Emettre des réserves fondées et motivées sur les visées du Président de la République et ses procédés est un droit et un devoir citoyen. Surtout lorsque ces prétentions sont si obstinées et persévérantes. Nous voyons bien où il veut en venir.
Outre la révision de la Constitution en ligne de mire et sa détermination à vouloir faire main basse sur tout l’Exécutif, il y a un vrai danger qui se profile quant aux libertés dans ce pays… Il est de salubrité publique d’en avertir les Tunisiens et de les exhorter à ne pas se laisser subjuguer. De là découle aussi les objections sur le choix du Chef de gouvernement pressenti. Dans le parcours de ce quadra qu’on nous «recommande», il y a des particularités qui peuvent intriguer. Il serait si bénéfique qu’il s’en ouvre à l’opinion publique à leur sujet, qu’il fournisse des précisions et prenne inévitablement des engagements qui rassureraient.

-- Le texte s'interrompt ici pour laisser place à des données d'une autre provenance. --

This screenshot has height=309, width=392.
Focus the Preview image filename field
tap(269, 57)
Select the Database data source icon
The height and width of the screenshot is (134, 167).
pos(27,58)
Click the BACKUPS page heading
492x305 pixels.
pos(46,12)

Il y a, tout d’abord, son passage de quelques années en tant qu’employé au Foreign Agricultural Service à l’ambassade américaine de Tunis et son rôle éventuel dans les démarches des Etats-Unis pour convaincre les autorités tunisiennes de procéder à l’adoption, la commercialisation et l’utilisation de la « biotechnologie » (OGM et pesticides) dans le domaine de l’agriculture. Ensuite, il s’agit de clarifier son point de vue sur une inadmissible autorisation qui serait donnée aux investisseurs étrangers de posséder des terres agricoles en Tunisie. Ce sont ces questions qui préoccupent bien davantage que les considérations affligeantes soulevées ici et là sur les liens de parenté… Ces aspects touchent à la souveraineté de la Tunisie et à son indépendance, il est primordial que la réputation d’un futur Chef de gouvernement ne soit pas entachée par de présumées accointances avec une puissance étrangère. Qu’il soit intraitable et le fasse savoir s’il s’agit de simples bobards.
L’autre sujet qui doit être éclairci concerne la relation entre les deux têtes de l’Exécutif. Il est fondamental que le nouveau Chef de gouvernement s’engage non seulement à appliquer strictement la Constitution, mais aussi en mettant les points sur les «i», pour reprendre la formule conçue par un ancien Premier Ministre français qualifiant sa relation avec le président de la République, en disant que «lui c’est lui et moi c’est moi», en agissant en conséquence et en donnant la confirmation de ce respect des prérogatives de chacun à travers des actes.
Tout Tunisien ayant le souci de préserver les intérêts de son pays ne peut que souhaiter la réussite à ceux qui détiennent le pouvoir et agissent pour le bien public, surtout en cette période de tous les dangers. Le préjugé favorable à l’action, s’il en est ainsi, est de mise pour ce qui concerne tout nouveau gouvernement, abstraction faite des personnes qui le composent. Cela ne signifie pas d’être inféodé à quiconque. Ce préjugé favorable à l’action, qui est un jugement prématuré, a un caractère aléatoire et conditionnel. Mais, même un bon préjugé n’est rien de plus que du vraisemblable. Il lui manquera de résulter d’un parcours. A strictement parler, tout dépend de la suite des événements et de la manière employée pour la conduite des affaires. Dans ce contexte il s’agit de n’être, pour les acteurs de la vie politique et sociale et des Tunisiens d’une façon générale, ni des spectateurs épiant les failles et les erreurs, ni des élément de corrosion et de sabotage. II doit y avoir un pari sur la réussite et une volonté sincère d’y participer chacun dans son rôle.
Cela ne signifie nullement d’accorder un chèque en blanc. Le prochain gouvernement marquera sans doute un tournant décisif dans le destin de ce pays. Un tournant négocié habilement pour s’extraire du bourbier dans lequel nous pataugeons depuis des années, ou bien un pas en avant vers le chaos. Même un maintien du statu quo aura de graves conséquences. Cependant, il y a un préalable fondamental sur lequel il n’est pas question de transiger, c’est celui de l’indépendance et de la souveraineté de la Tunisie. C’est la clé de voûte de toute réussite envisageable, soutenue par une adhésion générale éveillée.